Blockchain has the potential to sweep away the central trust authorities of governments, banks and corporations as I discussed in my previous post.
Why? Because blockchain enables virtual communities to re-create the person-to-person trust of small villages and societies at a global scale.
Ancient societies were based on the idea of personal trust: I trust you because I know what you have done. I know the moral and ethical code by which you live.
Blockchain cannot enable people to know a person they have never met, but they can see what that person has done in the community network. Users know the business code which by they live, because it’s encoded into the blockchain as smart contracts.
It’s person-to-person trust at a global scale.

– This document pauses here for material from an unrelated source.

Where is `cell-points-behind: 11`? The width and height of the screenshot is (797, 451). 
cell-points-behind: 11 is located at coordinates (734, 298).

For example, there is a micro-energy grid in New York which lets people with solar panels sell that power directly to consumers using a blockchain. The grid is run for the mutual benefit of the small-scale generators and their customers. There is no utility company in that model.
Blockchain brings providers and consumers together in a mutually beneficial business network, where everyone agrees the rules in advance and plays by them.

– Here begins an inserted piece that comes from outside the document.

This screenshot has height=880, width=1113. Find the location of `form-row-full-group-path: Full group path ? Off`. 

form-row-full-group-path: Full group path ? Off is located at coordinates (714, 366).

If you doubt that blockchain has the potential to be at least as disruptive as the web, consider this: the web has changed how we live our lives with e-commerce, digital banking, streaming music, TV on demand, social media, Yet it has not fundamentally changed the economic models that our world is built on. We still buy music from a music company. We still book taxis from a taxi company or car service. It might be Spotify and Uber now, but they are still central trust authorities.
Imagine if we could connect providers and consumers directly, for the benefit of everyone, not just corporations. If we could connect passengers and drivers, authors and readers, people who want to lend, with people who want to borrow? What would that world be like?
The third revolution
Blockchain is a new type of database. It has key characteristics which enable participants to have a high degree of trust in the data, and the business network. It allows users to take the person-to-person trust of small groups and scale it globally.
Throughout history, we have had to invent new trust mechanisms. The first real trust revolution was coins, and the second was the intangible monetary system.
Blockchain has the potential to be the third trust revolution, sweeping away the monetary system in the same way that that system swept away coins, relegating them to loose change that we use to pay for coffees.
Just as coins and money helped to accelerate global wealth, the applications which blockchain will enable will drive our economy through 21st century and beyond.